Can i seek to revoke a tenancy or Recovery of Premises on other grounds apart from non-payment of rent ? 

Yes you can. Other grounds for the Recovery of Premises include :- 

– The immediate need for the property by an adult child of the landlord/overriding convenience of the landlords family. 

– The requirement of the premises on public interest grounds. 

– The Tenant being in breach of an express covenant in the Tenancy agreement. 

– The Tenant using the premises for immoral or criminal purposes. 

– The Tenant causing nuisance to other tenants in the premises (consult your lawyer on the legal meaning of Nuisance as a Civil wrong). 

– Where the property has been sold or put up for sale by the landlord. 

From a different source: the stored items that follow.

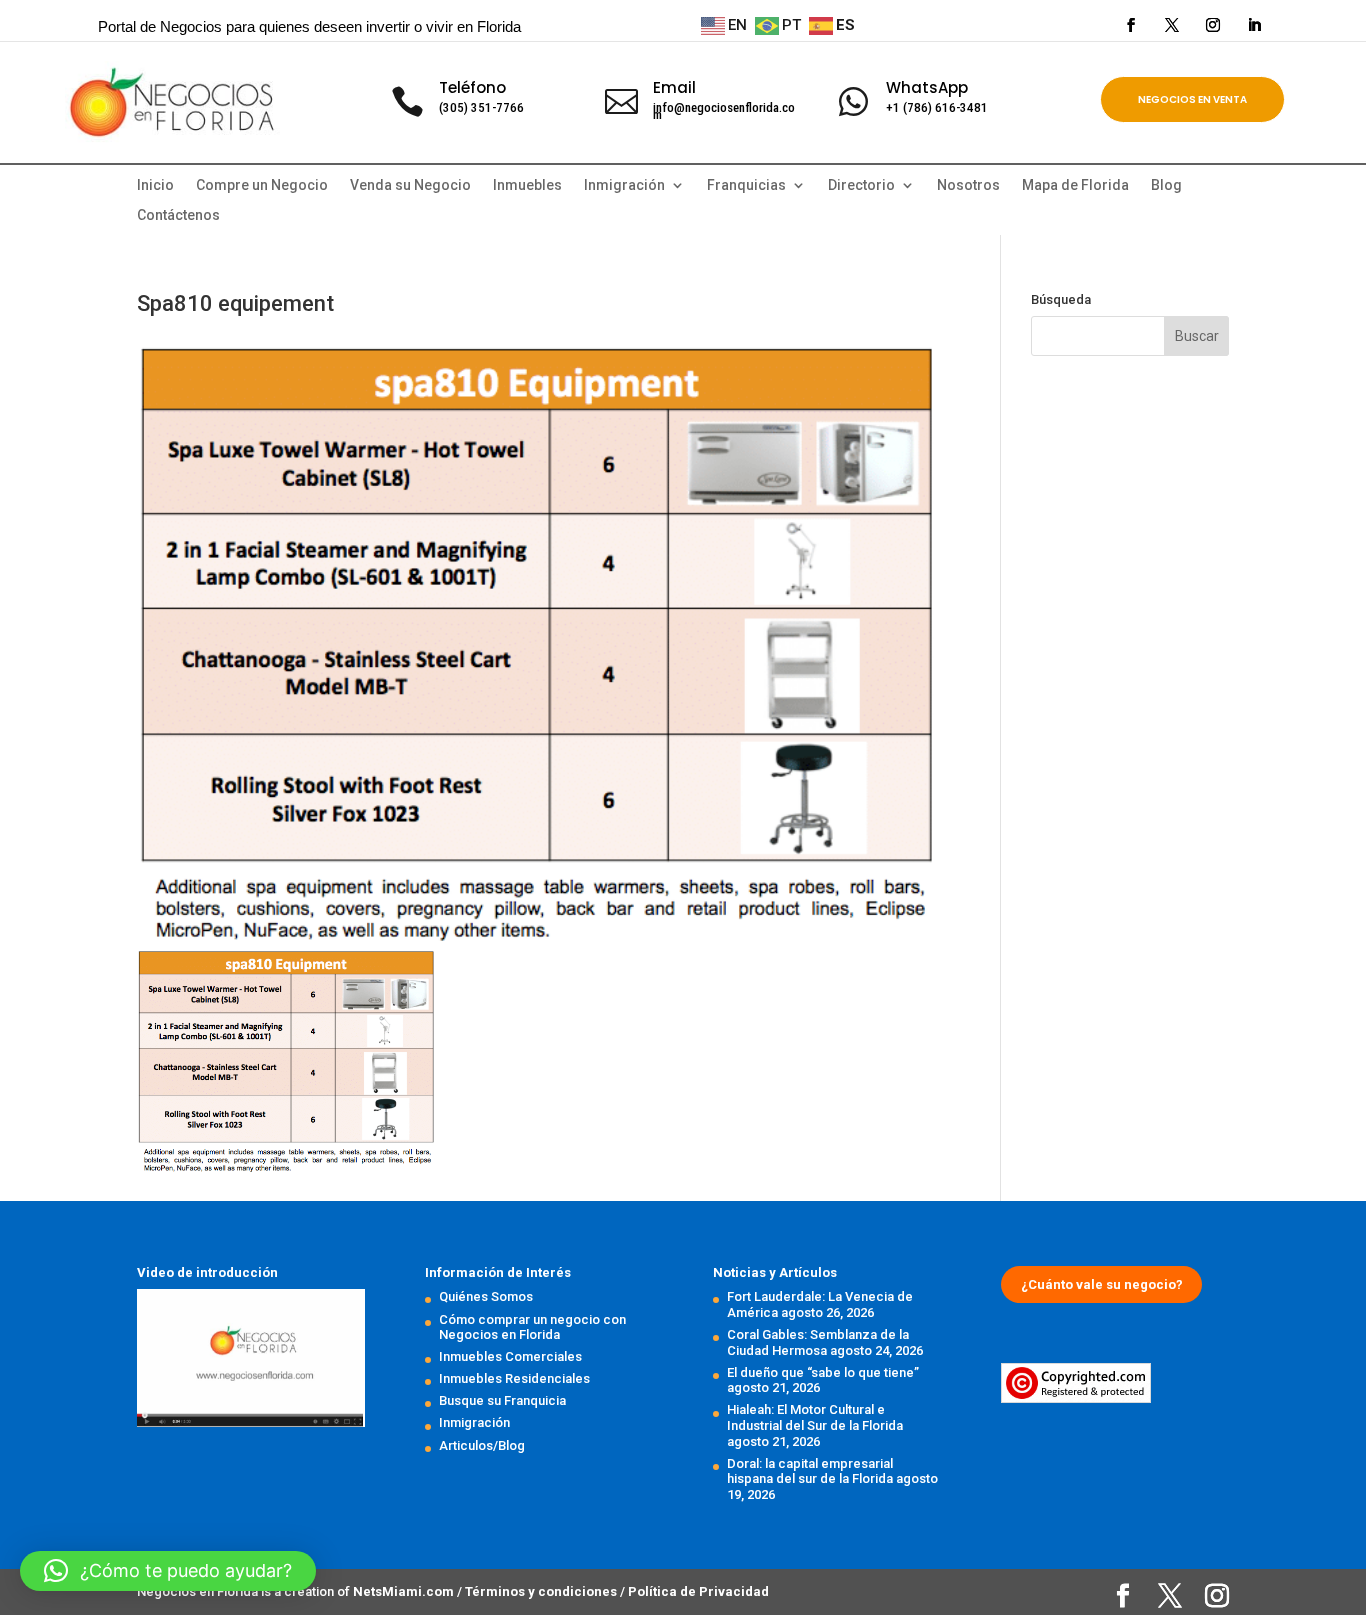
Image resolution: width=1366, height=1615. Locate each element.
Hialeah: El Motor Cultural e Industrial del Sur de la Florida (815, 1417)
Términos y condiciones (542, 1591)
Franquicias (746, 185)
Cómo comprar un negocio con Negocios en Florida (532, 1327)
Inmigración (474, 1422)
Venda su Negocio (410, 185)
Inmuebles (527, 185)
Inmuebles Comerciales (510, 1356)
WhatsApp (927, 87)
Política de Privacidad (698, 1591)
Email (674, 87)
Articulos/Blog (482, 1445)
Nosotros (968, 185)
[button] (168, 1571)
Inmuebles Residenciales (514, 1378)
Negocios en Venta (1192, 99)
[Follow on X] (1172, 25)
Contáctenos (178, 215)
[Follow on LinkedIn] (1254, 25)
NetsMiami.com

– There is need for huge repairs. 

– The tenant has caused by neglect or acts of waste major damage to the property. 

– An eviction notice issued by a public authority (the Lagos State Building Control Agency in most cases). 

What happens if i try to break my way into the premises occupied by the tenant instead of wasting time with going to court? 

This is risky as it can open you to a lot of liabilities in the form of either a court action for damages by the tenant or a Criminal allegation of trespass by the tenant. 

Conclusion : – It is hoped that a good understanding of Recovery of Premises and its procedure has been achieved by virtue of this write-up which will enable Property owners, tenants and Estate Managers make better decisions in the exercise of their rights going forward.